_About this exercise_.
Find every line below where the string "link" shows up, and copy those lines.

_Given data_.
- - -

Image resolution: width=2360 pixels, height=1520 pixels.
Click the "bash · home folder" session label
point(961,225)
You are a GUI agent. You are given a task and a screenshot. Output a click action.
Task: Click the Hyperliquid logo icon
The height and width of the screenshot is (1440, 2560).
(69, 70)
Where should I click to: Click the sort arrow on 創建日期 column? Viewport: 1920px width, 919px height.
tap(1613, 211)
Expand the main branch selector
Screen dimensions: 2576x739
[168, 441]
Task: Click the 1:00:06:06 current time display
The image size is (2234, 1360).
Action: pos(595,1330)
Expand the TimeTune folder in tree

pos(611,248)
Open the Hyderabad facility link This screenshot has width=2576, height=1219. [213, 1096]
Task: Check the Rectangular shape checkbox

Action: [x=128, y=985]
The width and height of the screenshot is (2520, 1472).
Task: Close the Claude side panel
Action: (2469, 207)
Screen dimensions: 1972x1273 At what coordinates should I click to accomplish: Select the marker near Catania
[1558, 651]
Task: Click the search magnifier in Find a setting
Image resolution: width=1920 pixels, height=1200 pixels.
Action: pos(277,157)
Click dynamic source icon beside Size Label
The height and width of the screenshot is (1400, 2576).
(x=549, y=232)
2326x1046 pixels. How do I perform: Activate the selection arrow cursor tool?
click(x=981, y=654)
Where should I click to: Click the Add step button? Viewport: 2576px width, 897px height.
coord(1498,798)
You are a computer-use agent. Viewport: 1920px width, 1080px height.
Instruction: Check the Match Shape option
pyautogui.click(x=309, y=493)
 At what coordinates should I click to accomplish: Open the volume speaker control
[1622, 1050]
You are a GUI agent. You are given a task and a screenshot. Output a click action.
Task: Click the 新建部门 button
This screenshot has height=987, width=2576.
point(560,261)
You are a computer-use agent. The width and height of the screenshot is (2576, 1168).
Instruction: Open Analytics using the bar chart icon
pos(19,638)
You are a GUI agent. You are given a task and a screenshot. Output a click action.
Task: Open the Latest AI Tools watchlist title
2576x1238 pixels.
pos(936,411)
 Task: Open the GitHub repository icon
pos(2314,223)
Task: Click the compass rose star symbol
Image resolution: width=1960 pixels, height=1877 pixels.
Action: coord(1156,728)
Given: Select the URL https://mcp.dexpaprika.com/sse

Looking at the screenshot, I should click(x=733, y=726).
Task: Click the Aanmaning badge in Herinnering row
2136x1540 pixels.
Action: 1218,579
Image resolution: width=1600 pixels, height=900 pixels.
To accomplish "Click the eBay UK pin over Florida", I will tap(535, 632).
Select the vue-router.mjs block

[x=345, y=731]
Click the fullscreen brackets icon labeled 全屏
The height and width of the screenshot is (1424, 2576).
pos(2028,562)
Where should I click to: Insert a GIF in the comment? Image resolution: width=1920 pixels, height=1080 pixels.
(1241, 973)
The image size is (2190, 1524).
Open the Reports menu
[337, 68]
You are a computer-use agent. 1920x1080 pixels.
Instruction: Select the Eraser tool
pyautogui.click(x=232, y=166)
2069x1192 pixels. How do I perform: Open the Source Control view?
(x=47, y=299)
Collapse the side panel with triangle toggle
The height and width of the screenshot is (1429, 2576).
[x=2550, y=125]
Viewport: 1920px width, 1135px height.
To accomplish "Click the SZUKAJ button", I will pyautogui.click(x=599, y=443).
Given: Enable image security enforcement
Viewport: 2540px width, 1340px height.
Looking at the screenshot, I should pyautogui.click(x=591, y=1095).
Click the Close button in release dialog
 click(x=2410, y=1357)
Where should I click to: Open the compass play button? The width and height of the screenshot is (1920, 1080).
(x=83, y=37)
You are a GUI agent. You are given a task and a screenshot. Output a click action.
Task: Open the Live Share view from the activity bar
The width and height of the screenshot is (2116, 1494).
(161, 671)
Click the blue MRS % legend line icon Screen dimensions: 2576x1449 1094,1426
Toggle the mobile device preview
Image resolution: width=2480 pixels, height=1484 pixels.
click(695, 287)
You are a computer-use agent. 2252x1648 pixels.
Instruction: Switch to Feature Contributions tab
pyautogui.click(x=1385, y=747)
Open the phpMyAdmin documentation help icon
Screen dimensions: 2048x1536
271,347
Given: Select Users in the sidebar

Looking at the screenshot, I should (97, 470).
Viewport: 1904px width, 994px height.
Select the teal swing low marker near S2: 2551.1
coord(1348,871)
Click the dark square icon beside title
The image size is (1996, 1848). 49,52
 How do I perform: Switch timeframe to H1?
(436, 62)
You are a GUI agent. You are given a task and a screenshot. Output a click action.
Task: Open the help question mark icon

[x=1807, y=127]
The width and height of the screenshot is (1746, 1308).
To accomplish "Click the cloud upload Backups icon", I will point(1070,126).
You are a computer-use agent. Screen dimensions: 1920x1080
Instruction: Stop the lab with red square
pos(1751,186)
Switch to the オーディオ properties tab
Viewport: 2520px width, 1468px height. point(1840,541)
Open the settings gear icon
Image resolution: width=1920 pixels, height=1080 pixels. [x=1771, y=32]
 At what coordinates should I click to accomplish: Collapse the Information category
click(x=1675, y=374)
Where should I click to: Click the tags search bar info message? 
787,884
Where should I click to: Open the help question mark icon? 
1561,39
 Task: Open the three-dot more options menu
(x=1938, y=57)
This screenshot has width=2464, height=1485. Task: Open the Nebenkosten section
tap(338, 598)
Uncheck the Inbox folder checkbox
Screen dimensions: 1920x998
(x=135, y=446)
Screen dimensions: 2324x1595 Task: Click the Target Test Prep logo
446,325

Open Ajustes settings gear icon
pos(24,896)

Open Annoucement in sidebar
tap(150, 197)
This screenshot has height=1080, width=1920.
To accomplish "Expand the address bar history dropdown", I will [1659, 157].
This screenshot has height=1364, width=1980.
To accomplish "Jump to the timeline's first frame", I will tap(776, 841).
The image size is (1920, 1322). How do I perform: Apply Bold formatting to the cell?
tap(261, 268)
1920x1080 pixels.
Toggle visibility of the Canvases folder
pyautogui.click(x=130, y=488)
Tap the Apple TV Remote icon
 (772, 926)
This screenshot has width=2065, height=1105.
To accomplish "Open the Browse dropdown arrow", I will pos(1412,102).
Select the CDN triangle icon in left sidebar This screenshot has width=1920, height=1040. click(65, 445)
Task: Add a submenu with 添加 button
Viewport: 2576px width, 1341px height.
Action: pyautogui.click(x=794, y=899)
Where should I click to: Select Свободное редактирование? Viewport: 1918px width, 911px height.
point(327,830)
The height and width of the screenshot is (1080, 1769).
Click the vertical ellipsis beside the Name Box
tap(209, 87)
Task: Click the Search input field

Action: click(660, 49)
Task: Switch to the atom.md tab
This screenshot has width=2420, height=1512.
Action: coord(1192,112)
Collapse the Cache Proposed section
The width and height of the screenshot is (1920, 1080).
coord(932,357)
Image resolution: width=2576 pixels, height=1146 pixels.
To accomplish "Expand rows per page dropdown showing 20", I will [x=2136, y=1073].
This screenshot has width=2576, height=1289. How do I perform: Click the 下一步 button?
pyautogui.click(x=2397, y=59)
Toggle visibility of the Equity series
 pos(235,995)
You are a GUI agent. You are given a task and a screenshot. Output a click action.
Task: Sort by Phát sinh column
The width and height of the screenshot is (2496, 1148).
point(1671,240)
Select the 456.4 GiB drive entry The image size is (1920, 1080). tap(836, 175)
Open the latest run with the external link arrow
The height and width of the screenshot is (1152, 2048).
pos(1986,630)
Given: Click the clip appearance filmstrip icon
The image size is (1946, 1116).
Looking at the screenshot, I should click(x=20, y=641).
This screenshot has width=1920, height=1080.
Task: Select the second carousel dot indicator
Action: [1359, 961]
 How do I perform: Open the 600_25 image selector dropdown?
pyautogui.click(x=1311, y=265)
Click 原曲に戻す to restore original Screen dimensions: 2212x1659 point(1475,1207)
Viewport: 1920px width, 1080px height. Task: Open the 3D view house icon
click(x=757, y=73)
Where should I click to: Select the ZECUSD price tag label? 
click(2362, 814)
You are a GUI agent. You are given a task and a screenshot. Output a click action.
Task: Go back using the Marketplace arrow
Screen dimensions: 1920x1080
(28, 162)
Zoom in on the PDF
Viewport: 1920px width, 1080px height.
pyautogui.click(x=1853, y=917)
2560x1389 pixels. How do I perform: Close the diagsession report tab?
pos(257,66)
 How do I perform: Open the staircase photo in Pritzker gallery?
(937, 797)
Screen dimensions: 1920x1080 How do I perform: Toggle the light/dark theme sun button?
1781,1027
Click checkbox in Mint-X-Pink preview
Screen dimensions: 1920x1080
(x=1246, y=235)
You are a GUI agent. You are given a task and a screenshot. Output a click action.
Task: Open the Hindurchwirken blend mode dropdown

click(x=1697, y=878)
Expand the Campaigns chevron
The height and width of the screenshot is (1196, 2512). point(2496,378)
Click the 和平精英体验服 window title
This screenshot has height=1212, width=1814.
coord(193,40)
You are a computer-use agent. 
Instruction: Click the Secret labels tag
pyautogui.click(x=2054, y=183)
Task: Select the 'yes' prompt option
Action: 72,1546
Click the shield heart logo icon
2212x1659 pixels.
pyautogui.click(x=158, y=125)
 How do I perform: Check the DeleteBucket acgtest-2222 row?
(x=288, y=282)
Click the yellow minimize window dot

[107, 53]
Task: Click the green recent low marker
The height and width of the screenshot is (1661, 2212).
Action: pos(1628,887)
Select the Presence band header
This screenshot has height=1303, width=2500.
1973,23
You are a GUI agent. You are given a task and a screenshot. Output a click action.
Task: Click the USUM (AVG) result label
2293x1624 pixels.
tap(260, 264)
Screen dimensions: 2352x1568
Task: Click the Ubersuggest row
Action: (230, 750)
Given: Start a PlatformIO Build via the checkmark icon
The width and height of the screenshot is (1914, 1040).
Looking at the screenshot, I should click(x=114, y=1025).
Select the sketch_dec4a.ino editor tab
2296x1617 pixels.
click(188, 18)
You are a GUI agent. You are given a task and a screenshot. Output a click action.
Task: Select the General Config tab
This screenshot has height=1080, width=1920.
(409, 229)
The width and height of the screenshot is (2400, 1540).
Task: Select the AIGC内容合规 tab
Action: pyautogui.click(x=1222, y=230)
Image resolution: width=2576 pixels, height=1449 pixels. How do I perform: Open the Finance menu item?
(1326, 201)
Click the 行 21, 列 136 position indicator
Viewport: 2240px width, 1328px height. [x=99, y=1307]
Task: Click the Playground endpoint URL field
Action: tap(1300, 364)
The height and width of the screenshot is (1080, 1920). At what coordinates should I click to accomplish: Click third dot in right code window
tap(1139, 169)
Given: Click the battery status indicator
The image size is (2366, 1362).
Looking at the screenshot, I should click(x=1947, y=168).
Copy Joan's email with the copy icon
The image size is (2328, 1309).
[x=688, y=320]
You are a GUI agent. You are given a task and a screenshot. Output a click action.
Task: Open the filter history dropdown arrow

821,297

- - -

_Solution_.
Open the Hyderabad facility link This screenshot has width=2576, height=1219. [213, 1096]
Open the latest run with the external link arrow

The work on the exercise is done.